Покровчане гордились своим культурным звоном. О звонках говорили с нежностью и увлечением. При встрече справлялись о здоровье звонка:
– Петру Степановичу! Мое вам… Ну, як ваш новенький? Справил мастер?
– Спасибо, справил. О це ж и гарный звоночек! Милости просим послухать. Чистый канарей.
Свахи, расхваливая невесту, хвастали:
– Дом за ей дают флигерем, на парадном звонок ликстрический.
А слободской богач Млынарь завел у себя семь разных звонков на все дни недели. Самый веселый разливался по воскресеньям. В постные дни дребезжали большие звонки самого мрачного тембра.
Когда какой-нибудь звонок переставал вдруг звонить, хозяин сейчас же посылал за Афонским Рекрутом.
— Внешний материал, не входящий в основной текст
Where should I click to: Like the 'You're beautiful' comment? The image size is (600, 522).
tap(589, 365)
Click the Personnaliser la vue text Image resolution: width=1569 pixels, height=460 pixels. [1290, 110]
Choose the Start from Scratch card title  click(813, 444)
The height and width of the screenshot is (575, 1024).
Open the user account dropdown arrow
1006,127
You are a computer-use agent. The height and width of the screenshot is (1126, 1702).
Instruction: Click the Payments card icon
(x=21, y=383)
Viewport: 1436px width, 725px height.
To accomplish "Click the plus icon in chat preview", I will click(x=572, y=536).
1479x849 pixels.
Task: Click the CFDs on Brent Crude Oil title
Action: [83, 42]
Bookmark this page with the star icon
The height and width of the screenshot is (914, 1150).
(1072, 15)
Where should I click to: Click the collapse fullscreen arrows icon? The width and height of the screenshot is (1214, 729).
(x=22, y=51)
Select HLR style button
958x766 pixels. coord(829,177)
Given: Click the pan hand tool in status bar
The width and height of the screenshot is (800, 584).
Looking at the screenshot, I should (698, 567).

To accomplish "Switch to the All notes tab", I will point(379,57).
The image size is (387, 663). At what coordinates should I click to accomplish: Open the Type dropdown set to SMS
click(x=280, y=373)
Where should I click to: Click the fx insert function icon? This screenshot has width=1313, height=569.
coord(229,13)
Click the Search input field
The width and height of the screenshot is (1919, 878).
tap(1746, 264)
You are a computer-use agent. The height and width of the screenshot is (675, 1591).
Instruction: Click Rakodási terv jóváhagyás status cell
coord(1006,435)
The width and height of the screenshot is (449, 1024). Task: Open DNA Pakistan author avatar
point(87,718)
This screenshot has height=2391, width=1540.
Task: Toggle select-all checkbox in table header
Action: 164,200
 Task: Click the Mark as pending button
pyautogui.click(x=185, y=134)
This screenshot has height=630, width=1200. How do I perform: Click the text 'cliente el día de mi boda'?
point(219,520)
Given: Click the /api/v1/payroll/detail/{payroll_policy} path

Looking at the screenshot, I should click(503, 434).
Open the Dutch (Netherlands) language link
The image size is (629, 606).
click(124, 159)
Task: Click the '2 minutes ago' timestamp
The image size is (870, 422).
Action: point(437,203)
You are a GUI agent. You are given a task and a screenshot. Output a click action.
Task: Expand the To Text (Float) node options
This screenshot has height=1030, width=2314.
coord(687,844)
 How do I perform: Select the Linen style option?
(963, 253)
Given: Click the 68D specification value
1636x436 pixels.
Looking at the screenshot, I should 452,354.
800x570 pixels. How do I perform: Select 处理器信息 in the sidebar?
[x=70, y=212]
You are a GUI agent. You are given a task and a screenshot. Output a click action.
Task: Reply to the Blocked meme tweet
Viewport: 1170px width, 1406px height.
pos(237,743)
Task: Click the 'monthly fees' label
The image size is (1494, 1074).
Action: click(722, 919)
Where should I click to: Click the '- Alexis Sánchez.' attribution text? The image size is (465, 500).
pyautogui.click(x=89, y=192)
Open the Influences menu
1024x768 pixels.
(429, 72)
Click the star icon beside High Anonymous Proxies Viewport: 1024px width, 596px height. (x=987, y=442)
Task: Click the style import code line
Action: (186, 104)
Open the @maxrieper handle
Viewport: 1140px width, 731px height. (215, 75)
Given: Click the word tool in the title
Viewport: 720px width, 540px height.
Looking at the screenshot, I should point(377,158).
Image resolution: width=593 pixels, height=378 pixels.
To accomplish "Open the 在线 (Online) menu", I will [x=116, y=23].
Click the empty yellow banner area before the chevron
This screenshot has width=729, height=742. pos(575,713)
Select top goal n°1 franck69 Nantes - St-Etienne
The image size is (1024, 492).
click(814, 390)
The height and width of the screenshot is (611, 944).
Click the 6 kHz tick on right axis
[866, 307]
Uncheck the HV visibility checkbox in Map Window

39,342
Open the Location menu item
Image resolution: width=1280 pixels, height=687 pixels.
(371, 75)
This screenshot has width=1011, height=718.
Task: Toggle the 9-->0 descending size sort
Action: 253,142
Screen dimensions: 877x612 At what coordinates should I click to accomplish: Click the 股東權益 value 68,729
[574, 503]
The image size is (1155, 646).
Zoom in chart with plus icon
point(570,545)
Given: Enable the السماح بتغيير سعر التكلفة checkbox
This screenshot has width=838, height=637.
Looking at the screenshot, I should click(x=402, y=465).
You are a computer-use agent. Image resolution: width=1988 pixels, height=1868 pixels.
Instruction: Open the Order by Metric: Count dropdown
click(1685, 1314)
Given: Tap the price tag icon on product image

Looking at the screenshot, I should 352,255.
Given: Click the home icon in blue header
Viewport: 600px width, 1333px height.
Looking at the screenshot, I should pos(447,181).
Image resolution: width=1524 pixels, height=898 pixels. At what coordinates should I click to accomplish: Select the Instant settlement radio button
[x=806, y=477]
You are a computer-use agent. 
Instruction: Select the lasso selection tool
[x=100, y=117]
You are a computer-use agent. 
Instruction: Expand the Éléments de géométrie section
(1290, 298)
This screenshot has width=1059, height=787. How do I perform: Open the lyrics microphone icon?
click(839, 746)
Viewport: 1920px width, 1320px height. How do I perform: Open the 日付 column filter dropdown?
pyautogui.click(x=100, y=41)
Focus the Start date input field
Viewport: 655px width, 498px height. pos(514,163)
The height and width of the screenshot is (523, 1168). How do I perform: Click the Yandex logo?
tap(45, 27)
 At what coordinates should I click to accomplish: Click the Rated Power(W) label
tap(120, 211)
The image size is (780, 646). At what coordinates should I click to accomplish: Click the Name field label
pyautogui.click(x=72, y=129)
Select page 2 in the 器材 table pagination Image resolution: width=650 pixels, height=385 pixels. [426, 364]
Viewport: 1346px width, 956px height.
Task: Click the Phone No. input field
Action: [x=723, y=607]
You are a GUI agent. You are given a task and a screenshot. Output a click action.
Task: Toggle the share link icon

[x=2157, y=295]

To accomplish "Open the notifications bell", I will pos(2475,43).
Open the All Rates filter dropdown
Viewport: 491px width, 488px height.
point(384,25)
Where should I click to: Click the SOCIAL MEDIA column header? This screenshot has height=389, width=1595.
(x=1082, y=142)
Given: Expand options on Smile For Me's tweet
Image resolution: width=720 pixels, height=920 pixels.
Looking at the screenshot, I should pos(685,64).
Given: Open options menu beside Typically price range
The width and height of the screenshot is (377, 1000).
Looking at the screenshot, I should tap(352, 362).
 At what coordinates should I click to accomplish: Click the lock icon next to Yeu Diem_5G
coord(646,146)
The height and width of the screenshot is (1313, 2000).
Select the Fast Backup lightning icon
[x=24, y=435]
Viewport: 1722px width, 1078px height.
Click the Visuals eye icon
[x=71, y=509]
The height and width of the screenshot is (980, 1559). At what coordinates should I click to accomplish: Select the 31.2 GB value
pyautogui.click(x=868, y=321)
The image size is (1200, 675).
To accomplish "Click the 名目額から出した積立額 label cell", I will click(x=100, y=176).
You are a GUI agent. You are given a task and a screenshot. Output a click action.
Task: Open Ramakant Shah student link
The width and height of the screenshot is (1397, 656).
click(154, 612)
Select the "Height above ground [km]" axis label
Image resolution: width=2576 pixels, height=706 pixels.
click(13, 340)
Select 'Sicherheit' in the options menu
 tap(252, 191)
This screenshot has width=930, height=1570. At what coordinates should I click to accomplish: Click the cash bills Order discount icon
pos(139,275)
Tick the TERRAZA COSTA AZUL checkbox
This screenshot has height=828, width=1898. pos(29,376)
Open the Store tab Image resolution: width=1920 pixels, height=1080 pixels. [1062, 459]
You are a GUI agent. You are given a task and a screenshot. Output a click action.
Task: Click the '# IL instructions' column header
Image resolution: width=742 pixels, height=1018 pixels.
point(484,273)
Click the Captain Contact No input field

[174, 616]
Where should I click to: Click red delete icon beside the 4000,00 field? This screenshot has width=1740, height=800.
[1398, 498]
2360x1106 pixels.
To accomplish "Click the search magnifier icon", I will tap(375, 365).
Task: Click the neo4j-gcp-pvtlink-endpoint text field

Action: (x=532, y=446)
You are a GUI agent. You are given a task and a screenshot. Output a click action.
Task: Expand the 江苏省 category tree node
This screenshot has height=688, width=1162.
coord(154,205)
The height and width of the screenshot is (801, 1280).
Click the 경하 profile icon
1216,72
Рекрут врачевал старые звонки, ставил новые и слыл лучшим «звонковым мастером» в слободе. Слава его была велика. В слободской летописи он занимал столь же почетное место, как Сапсаево озеро – лучшее и поныне болото в Покровске, как Лазарь – лучший из извозчиков, здравствующий и сейчас, как пожар амбаров – лучший из пожаров.
Шалман
Афонский Рекрут жил на базаре, у мясных, пахнущих кровью рядов, в шалмане. Так называли свое неуютное, грязное жилье обитатели его. Рядом с шалманом была большая яма. На дне ее вечно стояли вонючие лужи, и собаки волочили петли кишок, комья требухи, облепленные золотисто-зелеными мухами. Немного дальше, полный перестука и звона, расположился скобяной ряд.
В шалмане жил Афонский Рекрут. Откуда взялся он, почему его звали так, какого роду-племени он был, никто не знал. А знали его все. Был он крепок и смугл, как каленый орех, худ, гибок, подвижен, как вымпел. В левом ухе болталась громадная круглая серьга. Из-под горбатого носа торчали длинные и черные усы. Левый ус загибался кверху, правый – книзу, и усы были похожи на кран умывальника. Белоснежные зубы всегда сверкали в улыбке. Руки были вечно заняты какой-нибудь работой. А руки у Рекрута были, что называется, золотые. Все умел делать. Был механиком, парикмахером, фокусником, часовщиком – чем хотите.